I am using python to parse YAML files.
One of the YAML documents contain a dictionary such as follow:
scrapers:
results: //article[@class='story ']
This apparently causes a problem because the last apostrophe is preceded by a whitespace. If I could remove the whitespace it would solve the problem. However since it is an xpath I can't.
Anyone knows how I could escape that sequence? I looked into other SO question, but solution like wrapping the string in "", or using
scrapers:
results: //article[@class='story ']
or
scrapers:>
results: //article[@class='story ']
or
scrapers:
results: //article[@class='story '']
did not work.
EDIT: I am trying to open a file containing the above expression with:
import yaml
with open('/home/depot/wintergreen/yaml/scrapers.yml', 'r') as f:
scrapers = yaml.load(f)
However i receive the error: ScannerError: mapping values are not allowed here
pointing at the whitespace after story
.
I have been trying a suggestion offered by an answerer below, i.e. to create the yaml expression from a python dict. This works. I i save the yaml to file and load it back again it also does work.
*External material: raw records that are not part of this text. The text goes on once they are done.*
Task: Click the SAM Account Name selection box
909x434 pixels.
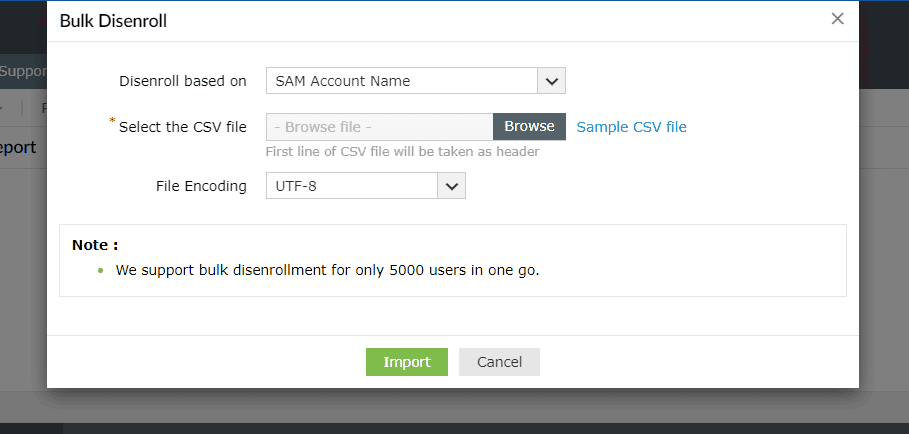Action: pyautogui.click(x=402, y=81)
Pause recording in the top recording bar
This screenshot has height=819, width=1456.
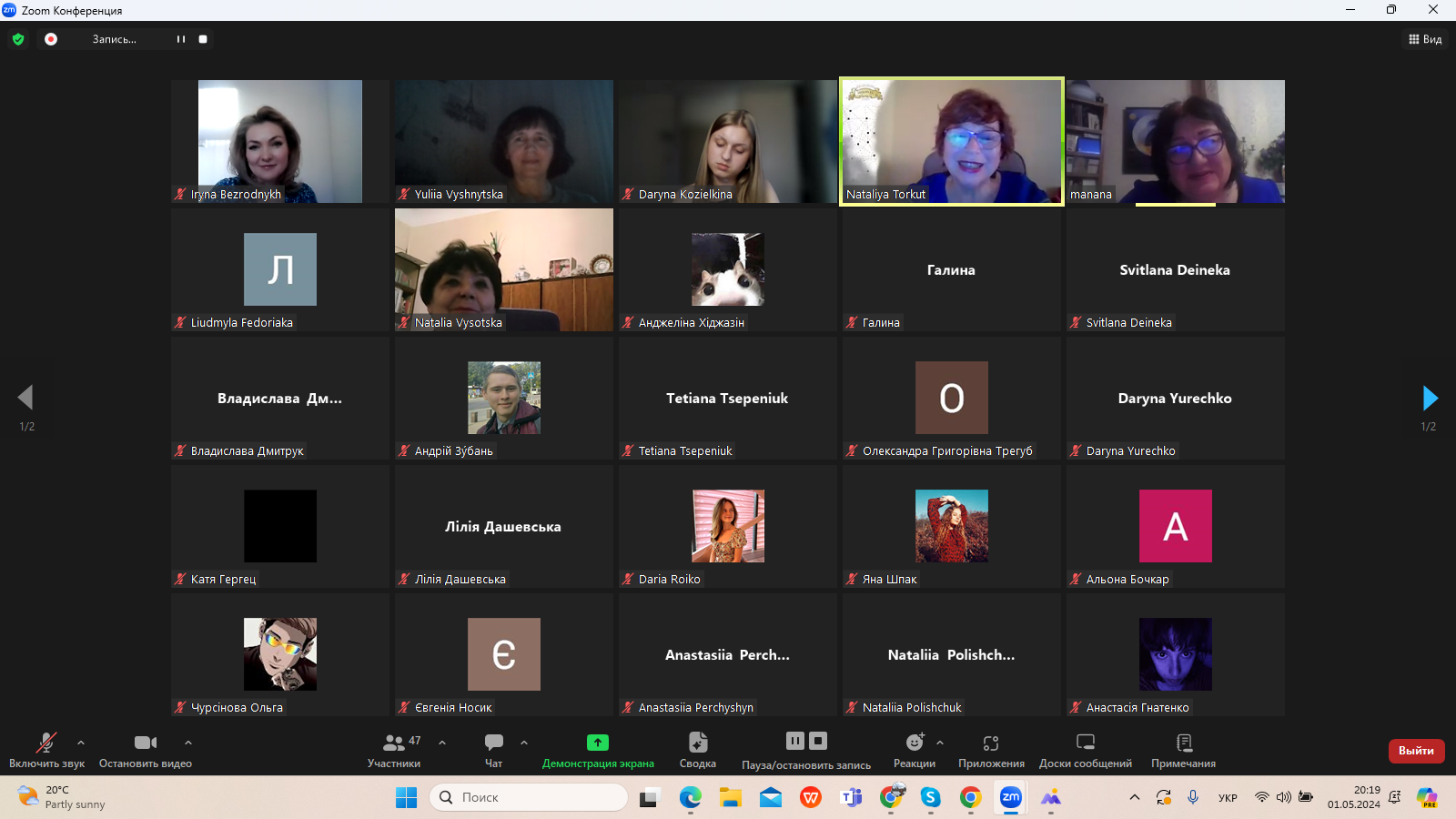click(180, 39)
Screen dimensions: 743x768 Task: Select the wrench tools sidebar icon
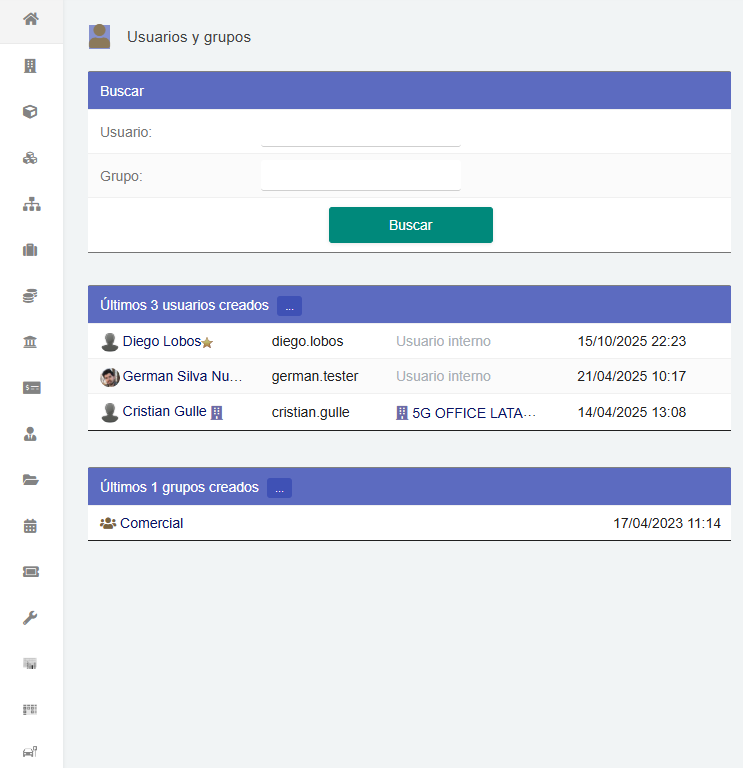click(x=30, y=618)
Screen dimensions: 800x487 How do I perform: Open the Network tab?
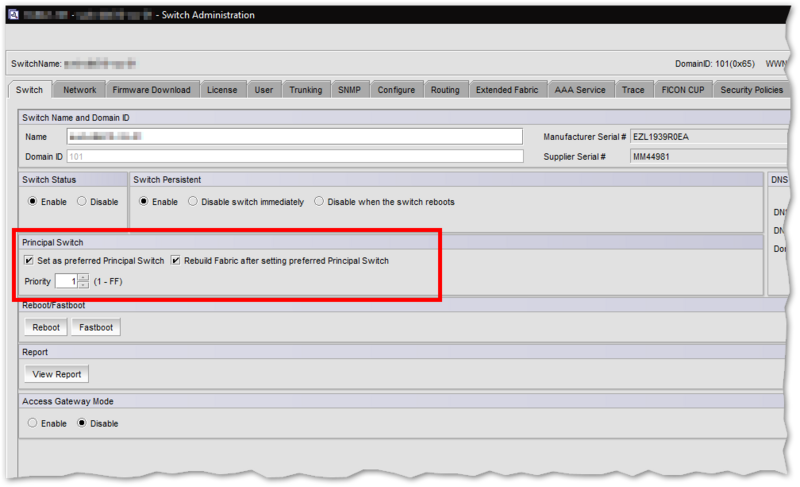79,90
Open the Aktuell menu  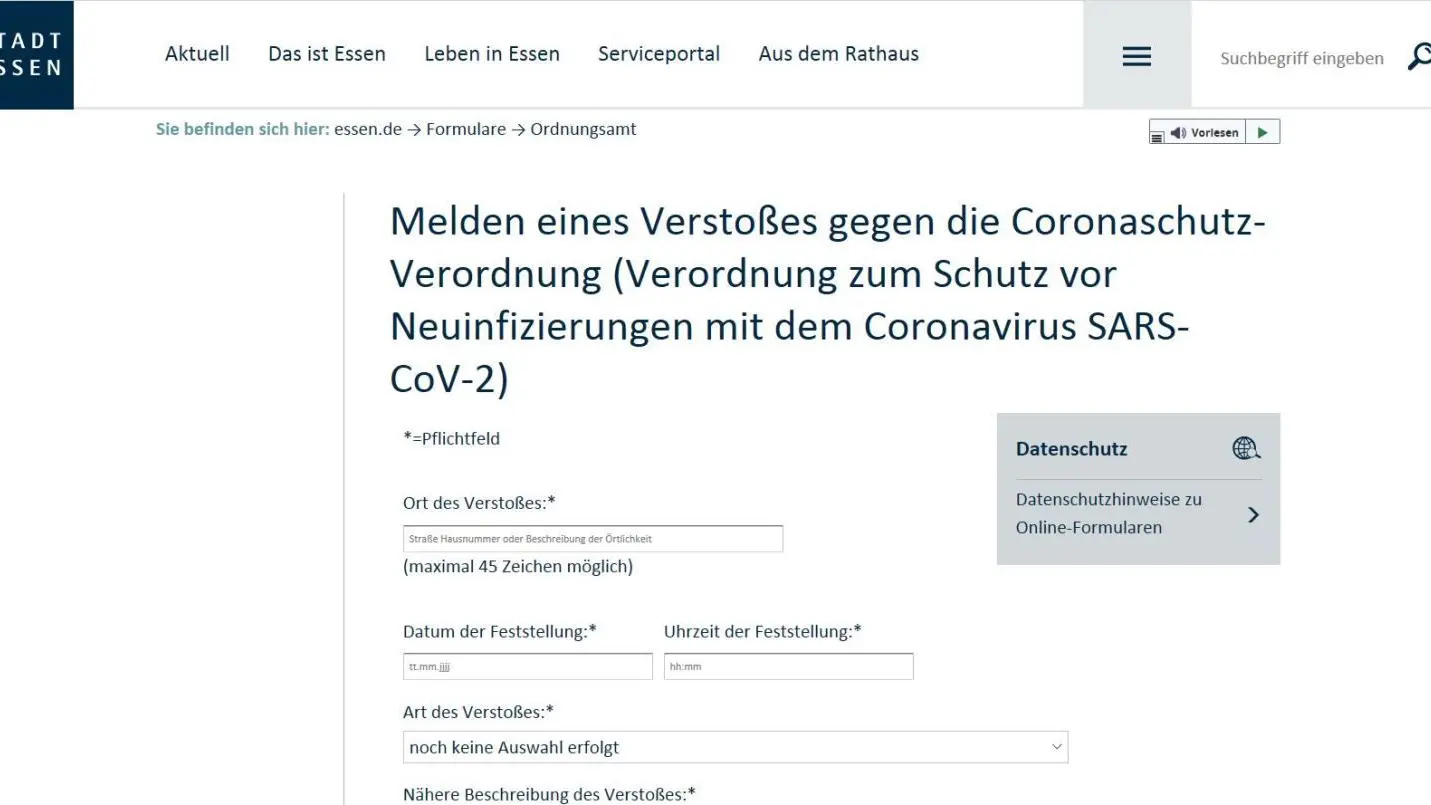click(197, 54)
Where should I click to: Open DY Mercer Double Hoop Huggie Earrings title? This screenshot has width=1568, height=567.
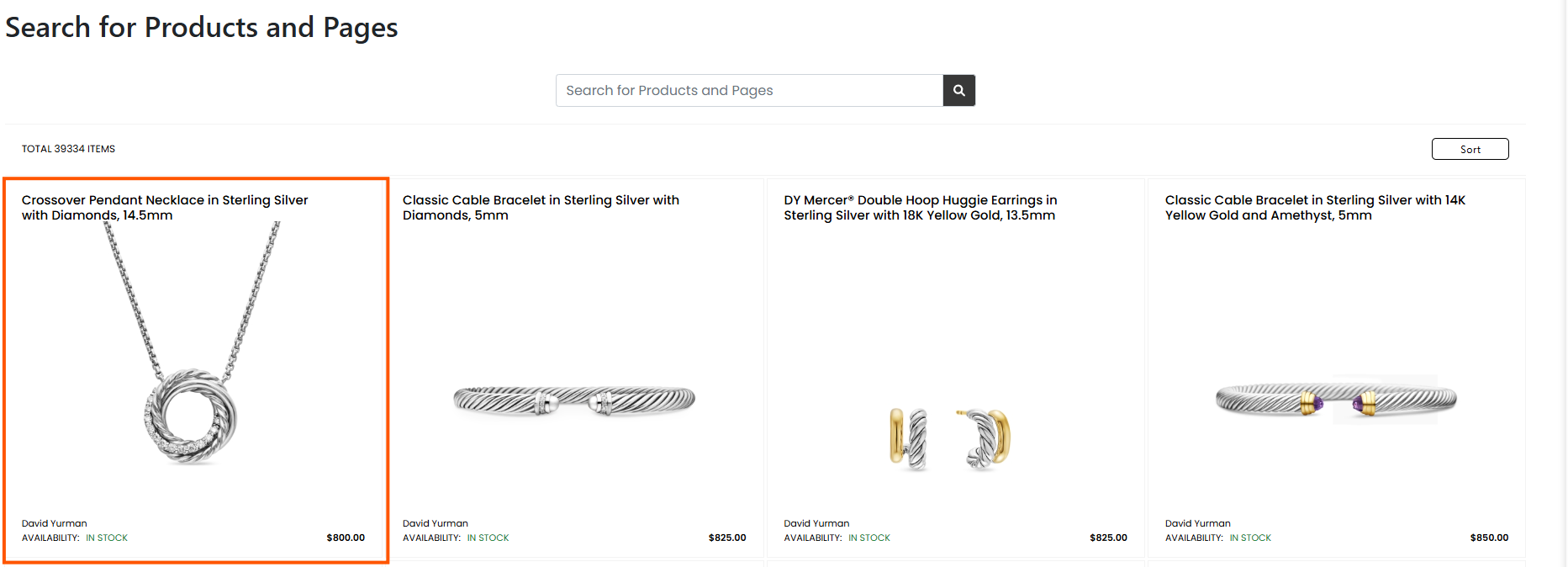tap(921, 208)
However when i create the yaml by typing the exact same characters, then it does not work...
EDIT2: I think the problem stemmed from the fact that i created the yaml file on a window machine and uploaded it on a unix server.
It's easy to find the correct YAML format for a structure: create the structure in Python then use yaml.dump
to create the YAML-encoded string:
d = {'scrapers': {'results': "//article[@class='story ']"}}
print d
import yaml
print yaml.dump(d, default_flow_style=False)
The result of which is:
{'scrapers': {'results': "//article[@class='story '"}}
scrapers:
results: //article[@class='story ']
That's the correct YAML representation, so if you're having a problem, it's with the parser, not the input text. If you use the standard yaml
library it should parse fine.